We ran three variations of this simulation. The first variation had a fixed starting point and 0 velocity at the beginning of movements, and all movements were made towards the same target. In the second variation, the starting point and initial velocity were distributed normally with a mean and covariance matched to the mean and covariance in human movements, as described above. The third variation returned to the fixed starting point and 0 initial velocity, but there were nine different targets distributed uniformly along an arc with a radius of 0.1 m and running from the positive x axis, 180° to the negative x axis. The targets thus covered the range of 0–180°. Target order was selected randomly.

## MATERIAL PROVIDED
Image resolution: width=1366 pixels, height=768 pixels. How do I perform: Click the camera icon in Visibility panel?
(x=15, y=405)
---
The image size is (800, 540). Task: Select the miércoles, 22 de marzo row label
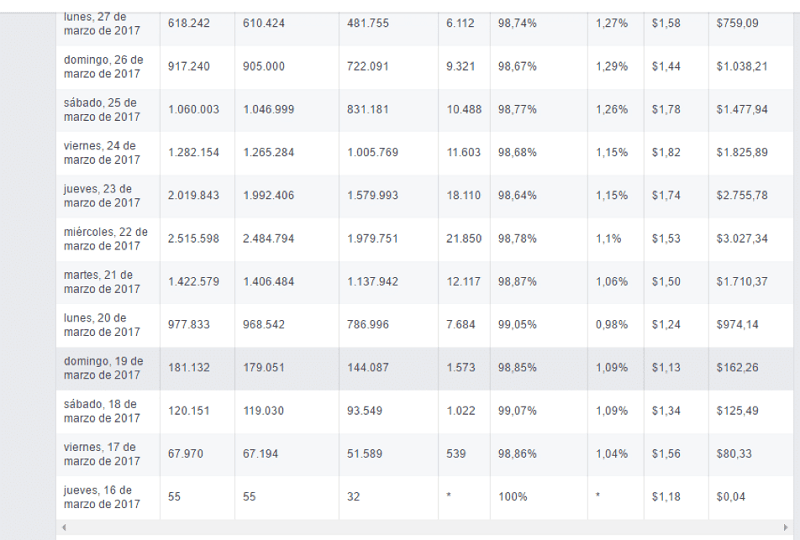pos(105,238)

## STATED GOAL 1
Sum up the simulation text in two sentences.
## STATED GOAL 2
According to the simulation text, why did the targets in the third variation cover the range of 0–180°?
The rows play no part in this exercise.

## TASK SOLUTION 1
Three variations of the simulation were run: the first used a fixed starting point, 0 initial velocity and a single target, while the second drew the starting point and initial velocity from a normal distribution whose mean and covariance matched those of human movements. The third went back to the fixed starting point and 0 initial velocity but used nine targets, distributed uniformly along an arc with a radius of 0.1 m and presented in random order.

## TASK SOLUTION 2
The nine targets were distributed uniformly along an arc that ran from the positive x axis 180° to the negative x axis. That arc spans 0–180°, so the targets covered that range.